• **Instructions for the task**: Output all of the entries beneath, exactly as written.

Data items
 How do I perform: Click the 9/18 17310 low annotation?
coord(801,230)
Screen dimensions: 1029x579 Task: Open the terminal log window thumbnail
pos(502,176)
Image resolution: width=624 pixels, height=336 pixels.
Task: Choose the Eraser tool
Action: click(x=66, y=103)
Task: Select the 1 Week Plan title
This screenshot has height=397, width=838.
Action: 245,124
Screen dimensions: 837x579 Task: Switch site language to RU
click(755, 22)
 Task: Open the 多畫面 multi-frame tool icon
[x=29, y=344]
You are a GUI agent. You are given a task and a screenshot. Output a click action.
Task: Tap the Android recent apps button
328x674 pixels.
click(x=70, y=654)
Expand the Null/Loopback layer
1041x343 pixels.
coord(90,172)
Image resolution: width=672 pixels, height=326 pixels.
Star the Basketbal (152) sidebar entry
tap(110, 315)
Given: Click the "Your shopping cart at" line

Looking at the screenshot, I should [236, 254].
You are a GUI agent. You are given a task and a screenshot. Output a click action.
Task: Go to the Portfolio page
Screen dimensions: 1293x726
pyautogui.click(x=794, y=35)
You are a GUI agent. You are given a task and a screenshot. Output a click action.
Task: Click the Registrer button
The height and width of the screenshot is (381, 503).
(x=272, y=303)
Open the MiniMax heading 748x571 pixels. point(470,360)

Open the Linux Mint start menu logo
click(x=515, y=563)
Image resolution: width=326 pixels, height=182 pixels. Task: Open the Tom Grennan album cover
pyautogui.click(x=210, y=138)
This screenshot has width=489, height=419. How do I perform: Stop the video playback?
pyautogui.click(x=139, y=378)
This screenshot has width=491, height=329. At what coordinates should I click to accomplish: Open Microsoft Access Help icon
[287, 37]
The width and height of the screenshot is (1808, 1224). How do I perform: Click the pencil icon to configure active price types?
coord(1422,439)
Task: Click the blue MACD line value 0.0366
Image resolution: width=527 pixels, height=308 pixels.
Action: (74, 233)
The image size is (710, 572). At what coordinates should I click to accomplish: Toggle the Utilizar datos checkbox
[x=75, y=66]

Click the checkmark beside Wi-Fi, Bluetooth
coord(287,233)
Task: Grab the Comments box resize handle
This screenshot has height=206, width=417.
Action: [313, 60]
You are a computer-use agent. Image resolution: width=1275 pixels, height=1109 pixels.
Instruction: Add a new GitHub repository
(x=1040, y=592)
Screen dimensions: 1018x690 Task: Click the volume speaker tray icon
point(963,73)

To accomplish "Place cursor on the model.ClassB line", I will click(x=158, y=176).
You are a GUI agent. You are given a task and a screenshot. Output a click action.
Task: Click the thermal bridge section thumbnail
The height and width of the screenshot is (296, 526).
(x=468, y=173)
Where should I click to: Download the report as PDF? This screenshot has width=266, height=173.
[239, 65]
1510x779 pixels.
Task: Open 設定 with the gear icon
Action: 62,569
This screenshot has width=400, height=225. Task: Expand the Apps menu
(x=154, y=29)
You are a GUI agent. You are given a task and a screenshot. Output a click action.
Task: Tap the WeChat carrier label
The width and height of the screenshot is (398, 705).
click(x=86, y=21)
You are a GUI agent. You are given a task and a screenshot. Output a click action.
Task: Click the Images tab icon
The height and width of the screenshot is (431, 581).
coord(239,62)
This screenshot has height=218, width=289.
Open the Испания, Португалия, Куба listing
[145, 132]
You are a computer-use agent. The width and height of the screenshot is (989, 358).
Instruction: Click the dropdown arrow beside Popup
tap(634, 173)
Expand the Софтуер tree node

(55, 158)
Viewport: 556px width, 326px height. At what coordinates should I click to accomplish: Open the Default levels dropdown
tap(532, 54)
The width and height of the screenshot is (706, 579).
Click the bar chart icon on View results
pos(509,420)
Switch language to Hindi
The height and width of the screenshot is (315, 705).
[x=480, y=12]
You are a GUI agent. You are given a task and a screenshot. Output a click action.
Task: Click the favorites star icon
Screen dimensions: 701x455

• **Exercise solution**:
 How do I perform: Click the 9/18 17310 low annotation?
coord(801,230)
Screen dimensions: 1029x579 Task: Open the terminal log window thumbnail
pos(502,176)
Image resolution: width=624 pixels, height=336 pixels.
Task: Choose the Eraser tool
Action: click(x=66, y=103)
Task: Select the 1 Week Plan title
This screenshot has height=397, width=838.
Action: 245,124
Screen dimensions: 837x579 Task: Switch site language to RU
click(755, 22)
 Task: Open the 多畫面 multi-frame tool icon
[x=29, y=344]
You are a GUI agent. You are given a task and a screenshot. Output a click action.
Task: Tap the Android recent apps button
328x674 pixels.
click(x=70, y=654)
Expand the Null/Loopback layer
1041x343 pixels.
coord(90,172)
Image resolution: width=672 pixels, height=326 pixels.
Star the Basketbal (152) sidebar entry
tap(110, 315)
Given: Click the "Your shopping cart at" line

Looking at the screenshot, I should [236, 254].
You are a GUI agent. You are given a task and a screenshot. Output a click action.
Task: Go to the Portfolio page
Screen dimensions: 1293x726
pyautogui.click(x=794, y=35)
You are a GUI agent. You are given a task and a screenshot. Output a click action.
Task: Click the Registrer button
The height and width of the screenshot is (381, 503).
(x=272, y=303)
Open the MiniMax heading 748x571 pixels. point(470,360)

Open the Linux Mint start menu logo
click(x=515, y=563)
Image resolution: width=326 pixels, height=182 pixels. Task: Open the Tom Grennan album cover
pyautogui.click(x=210, y=138)
This screenshot has width=489, height=419. How do I perform: Stop the video playback?
pyautogui.click(x=139, y=378)
This screenshot has width=491, height=329. At what coordinates should I click to accomplish: Open Microsoft Access Help icon
[287, 37]
The width and height of the screenshot is (1808, 1224). How do I perform: Click the pencil icon to configure active price types?
coord(1422,439)
Task: Click the blue MACD line value 0.0366
Image resolution: width=527 pixels, height=308 pixels.
Action: (74, 233)
The image size is (710, 572). At what coordinates should I click to accomplish: Toggle the Utilizar datos checkbox
[x=75, y=66]

Click the checkmark beside Wi-Fi, Bluetooth
coord(287,233)
Task: Grab the Comments box resize handle
This screenshot has height=206, width=417.
Action: [313, 60]
You are a computer-use agent. Image resolution: width=1275 pixels, height=1109 pixels.
Instruction: Add a new GitHub repository
(x=1040, y=592)
Screen dimensions: 1018x690 Task: Click the volume speaker tray icon
point(963,73)

To accomplish "Place cursor on the model.ClassB line", I will click(x=158, y=176).
You are a GUI agent. You are given a task and a screenshot. Output a click action.
Task: Click the thermal bridge section thumbnail
The height and width of the screenshot is (296, 526).
(x=468, y=173)
Where should I click to: Download the report as PDF? This screenshot has width=266, height=173.
[239, 65]
1510x779 pixels.
Task: Open 設定 with the gear icon
Action: 62,569
This screenshot has width=400, height=225. Task: Expand the Apps menu
(x=154, y=29)
You are a GUI agent. You are given a task and a screenshot. Output a click action.
Task: Tap the WeChat carrier label
The width and height of the screenshot is (398, 705).
click(x=86, y=21)
You are a GUI agent. You are given a task and a screenshot. Output a click action.
Task: Click the Images tab icon
The height and width of the screenshot is (431, 581).
coord(239,62)
This screenshot has height=218, width=289.
Open the Испания, Португалия, Куба listing
[145, 132]
You are a computer-use agent. The width and height of the screenshot is (989, 358).
Instruction: Click the dropdown arrow beside Popup
tap(634, 173)
Expand the Софтуер tree node

(55, 158)
Viewport: 556px width, 326px height. At what coordinates should I click to accomplish: Open the Default levels dropdown
tap(532, 54)
The width and height of the screenshot is (706, 579).
Click the bar chart icon on View results
pos(509,420)
Switch language to Hindi
The height and width of the screenshot is (315, 705).
[x=480, y=12]
You are a GUI agent. You are given a task and a screenshot. Output a click action.
Task: Click the favorites star icon
Screen dimensions: 701x455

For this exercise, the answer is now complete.